OPDRACHTEN
a: Beantwoord de volgende vragen aan de hand van de tekst over het wetsvoorstel voor het CBA:
(i) Vóór welke datum moet het CBA jaarlijks een ontwerp van de landelijke begroting vaststellen?
(ii) Hoeveel RBA's zijn er volgens de tekst?
(iii) Binnen hoeveel weken na elk kalenderkwartaal moet het CBA landelijke opgaven aan de minister verstrekken?
b: Zet de alinea die begint met "Verder bevat het wetsvoorstel" uit de tekst over het wetsvoorstel voor het CBA om in een korte opsomming met de belangrijkste feiten.
c: Pak de tekst over het wetsvoorstel voor het CBA op na de laatste zin en schrijf hem verder.

TEKSTFRAGMENT
______
Het CBA moet jaarlijks vóór 1 november een ontwerp van de landelijke begroting, van het landelijk beleidsplan en een meerjarenbeleidskader vaststellen. In deze documenten is de dienovereenkomstige inbreng van de RBA's, na overleg met de RBA's, verdisconteerd. Er zijn dus achttien RBA's waarvan de administratie en de begroting moeten worden samengevoegd tot één landelijke administratie en begroting. Vóór 1 december voert de minister hierover overleg met het CBA en ook vóór 1 december moet het CBA vervolgens de landelijke begroting en het landelijk beleidsplan ter goedkeuring aan de minister voorleggen. Beide Kamers der Staten-Generaal ontvangen de goedgekeurde stukken. Het wetsvoorstel bevat ook voorschriften hoe het landelijk beleidsplan ten minste moet worden ingericht. Hetzelfde geldt voor de landelijke jaarrekening en het landelijk jaarverslag.

Verder bevat het wetsvoorstel nog diverse bepalingen over de inrichting van de registratie van werkzoekenden en vacatures. Na elk kalenderkwartaal moet het CBA binnen zes weken aan de minister landelijke opgaven verstrekken met betrekking tot uitgaven en ontvangsten en baten en lasten over aangegane verplichtingen en een saldibalans per ultimo maand. Tevens moet dan verantwoording worden afgelegd over de realisatie van de in de regionale beleidsplannen aangegeven doel- en taakstellingen.

Mijnheer de voorzitter! Als je het hele tableau van de voorschriften en bevoegdheden overziet en weegt, dringt zich in onze ogen een aantal conclusies op.

De eerste conclusie is dat de financiering van de verschillende activiteiten complex is. Het onderscheiden en toerekenen in het budget, de begrotingen en uiteraard de verslaglegging naar de verschillende activiteiten is arbitrair en onnodig ingewikkeld.

De tweede conclusie is een belangrijke: de minister kan op elk moment ten aanzien van alle facetten ingrijpen en bijsturen, zowel in het beleid als in de uitvoering. Wij betwijfelen de noodzaak om de minister zoveel macht en bevoegdheden te geven om zijn ministeriële verantwoordelijkheid ten opzichte van het parlement waar te kunnen maken. Of wil het parlement zo kort aansturen?
______
GEGEVENS

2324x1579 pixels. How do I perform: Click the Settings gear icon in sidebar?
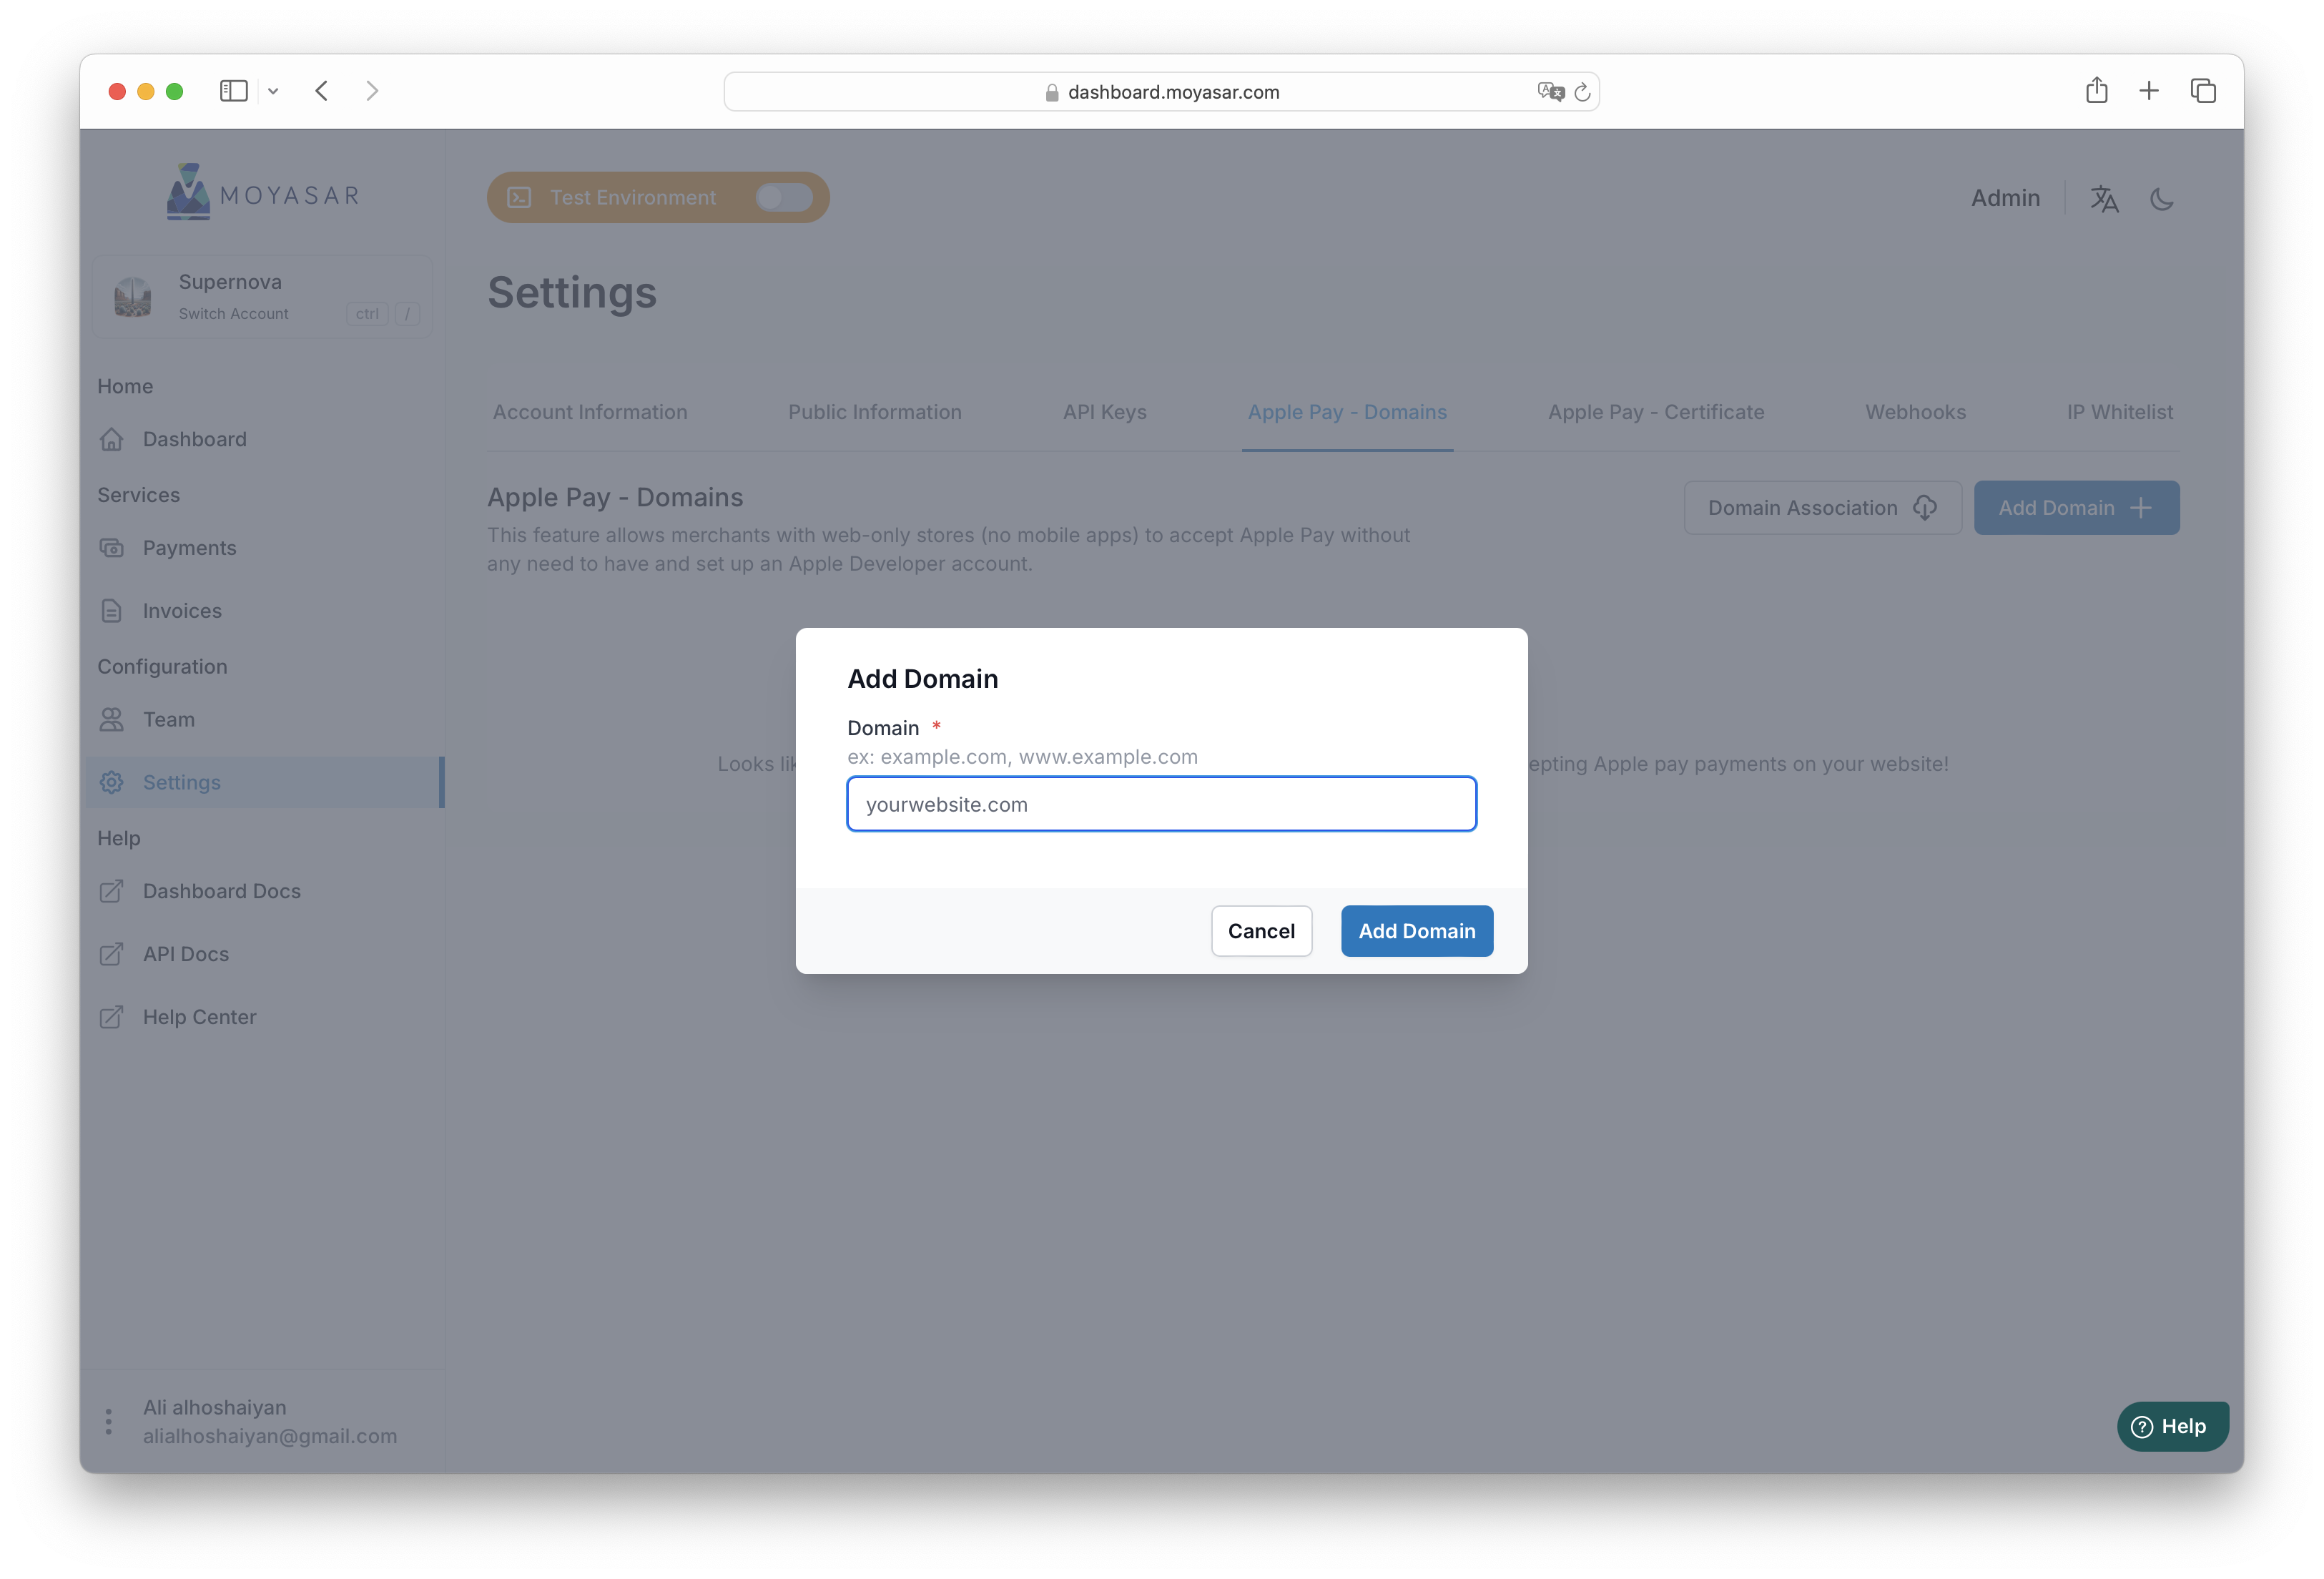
______
DE ANTWOORDEN
a:
(i) Vóór 1 november.
(ii) Achttien.
(iii) Binnen zes weken.

b:
- Het wetsvoorstel bevat diverse bepalingen over de inrichting van de registratie van werkzoekenden en vacatures.
- Na elk kalenderkwartaal verstrekt het CBA binnen zes weken landelijke opgaven aan de minister. Die gaan over uitgaven en ontvangsten en over baten en lasten van aangegane verplichtingen. Ook levert het CBA een saldibalans per ultimo maand.
- Tegelijk legt het CBA verantwoording af over de realisatie van de doel- en taakstellingen uit de regionale beleidsplannen.

c:
De derde conclusie is dat de procedures gecompliceerd en tijdrovend zijn, zeker in de verhouding van het CBA naar de RBA's. Dat roept wrijvingskosten op en belemmert effectieve operationaliteit.

De vierde conclusie is dat een effectief werkende arbeidsvoorzieningenorganisatie om continuïteit en een planning voor de middellange termijn vraagt. Het risico van ad hoc ingrijpen door het parlement en de minister is groot, te groot. In dit verband moet opgemerkt worden dat bij een meerjarenbeleidskader ook een niet vrijblijvend meerjarig financieel kader hoort, hetgeen niet het geval is.

De vijfde conclusie is dat men zich kan afvragen of er nog wel sprake is van een zelfstandig bestuursorgaan. Als je de inrichting van de hele organisatie bekijkt, lijkt het veel op de organisatie van een directoraat van Sociale Zaken en Werkgelegenheid met regionale vestigingen. Aan die indruk kunnen wij ons niet onttrekken. Kunnen sociale partners binnen de door de wet voorgeschreven kaders hun visies wel voldoende effectief inbrengen en hun verantwoordelijkheden dragen? Daarbij heb ik begrip voor de noodzaak om de parlementaire en ministeriële verantwoordelijkheid duidelijk te markeren.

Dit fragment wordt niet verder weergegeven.